Trijntje Beljaars

Personal information
- Born: 4 June 2004 (age 22) Eindhoven, Netherlands

Sport
- Sport: Field hockey
- Position: Forward

Senior career
- Years: Team / Caps / Goals
- 2020–2022: Oranje Rood / - / -
- 2022–: SCHC / - / -

National team
- Years: Team / Caps / Goals
- 2023–: Netherlands U–21 / 11 / (13)
- 2024–: Netherlands / 0 / (0)

Medal record
Women's field hockey
Representing Netherlands
FIH Junior World Cup
| Gold medal – first place | 2023 Santiago | Team |
| Gold medal – first place | 2025 Santiago | Team |
EuroHockey U21 Championship
| Gold medal – first place | 2024 Terrassa | Team |

= Trijntje Beljaars =

Dutch field hockey player

Trijntje Beljaars (born 4 June 2004) is a field hockey player from the Netherlands.

==Personal life==
Trijntje Beljaars was born on 4 June 2004, in Eindhoven.

==Career==
===Under–21===
Beljaars made her international debut at under–21 level.
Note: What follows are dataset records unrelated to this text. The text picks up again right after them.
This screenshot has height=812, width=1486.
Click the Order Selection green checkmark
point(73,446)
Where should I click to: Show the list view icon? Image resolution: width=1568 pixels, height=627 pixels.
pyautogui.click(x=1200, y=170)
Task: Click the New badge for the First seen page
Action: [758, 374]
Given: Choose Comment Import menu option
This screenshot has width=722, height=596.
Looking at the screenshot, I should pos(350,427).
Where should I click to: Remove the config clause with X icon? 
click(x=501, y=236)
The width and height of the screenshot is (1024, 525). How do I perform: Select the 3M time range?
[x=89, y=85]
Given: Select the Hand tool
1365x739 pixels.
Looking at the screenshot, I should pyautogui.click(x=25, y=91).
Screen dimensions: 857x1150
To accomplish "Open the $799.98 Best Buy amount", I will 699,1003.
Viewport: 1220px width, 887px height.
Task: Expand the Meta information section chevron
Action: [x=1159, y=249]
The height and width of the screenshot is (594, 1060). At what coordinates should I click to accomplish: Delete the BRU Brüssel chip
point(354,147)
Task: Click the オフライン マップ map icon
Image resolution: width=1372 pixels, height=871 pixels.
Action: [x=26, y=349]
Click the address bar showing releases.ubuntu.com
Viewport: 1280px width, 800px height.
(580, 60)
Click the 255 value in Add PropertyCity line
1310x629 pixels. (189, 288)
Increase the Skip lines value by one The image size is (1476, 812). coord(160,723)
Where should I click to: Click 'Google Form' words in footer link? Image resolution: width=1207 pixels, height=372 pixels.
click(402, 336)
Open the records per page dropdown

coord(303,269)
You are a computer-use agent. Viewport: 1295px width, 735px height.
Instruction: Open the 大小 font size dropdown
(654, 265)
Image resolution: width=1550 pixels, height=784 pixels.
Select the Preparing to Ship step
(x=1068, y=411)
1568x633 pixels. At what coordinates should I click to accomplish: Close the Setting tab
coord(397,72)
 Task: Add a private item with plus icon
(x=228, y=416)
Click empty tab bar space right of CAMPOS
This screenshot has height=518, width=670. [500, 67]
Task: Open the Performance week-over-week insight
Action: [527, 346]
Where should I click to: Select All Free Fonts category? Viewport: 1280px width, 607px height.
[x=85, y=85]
In 2023, she was a member of the Netherlands U–21 side at the FIH Junior World Cup in Santiago. The team won the tournament, taking home a gold medal.

At the 2024 EuroHockey U21 Championship in Terrassa, Beljaars won a gold medal.

===Oranje===
In 2024, Beljaars received her first call-up to the senior national team under new head coach, Raoul Ehren. She will make her senior international debut during season six of the FIH Pro League.